### TASK INSTRUCTIONS
In the material below, find the line containing "Instruction: Click inside" and the line containing "This screenshot has width=838, height=568.". Output those two lines and all lines between them exactly, without pictures.

### DATA FOR THIS EXERCISE
########
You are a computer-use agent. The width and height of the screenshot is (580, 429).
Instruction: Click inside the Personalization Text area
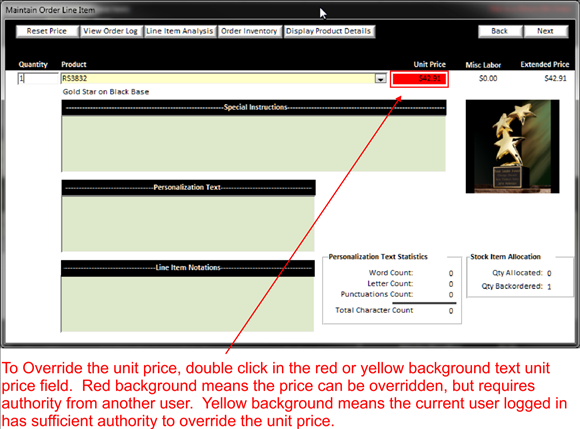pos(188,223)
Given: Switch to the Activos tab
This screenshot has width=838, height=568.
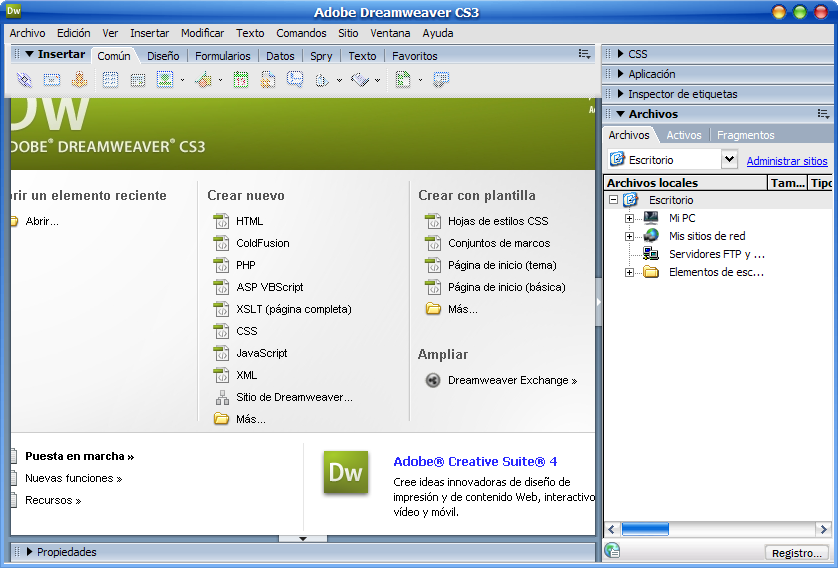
########
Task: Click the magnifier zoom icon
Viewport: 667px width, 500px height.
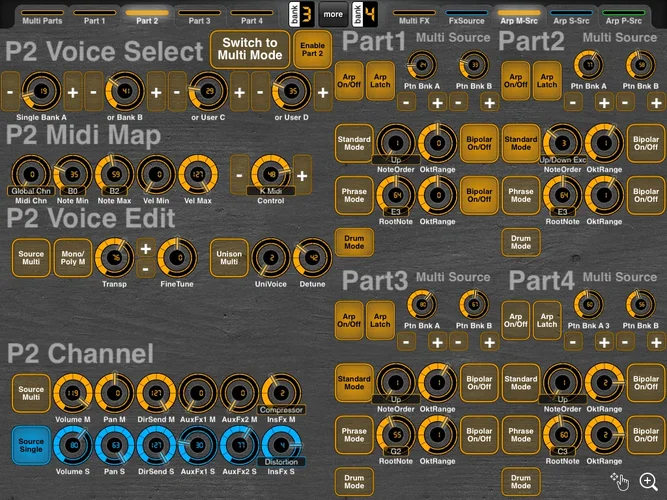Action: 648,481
########
### TASK OUTPUT
Instruction: Click inside the Personalization Text area
pos(188,223)
Given: Switch to the Activos tab
This screenshot has width=838, height=568.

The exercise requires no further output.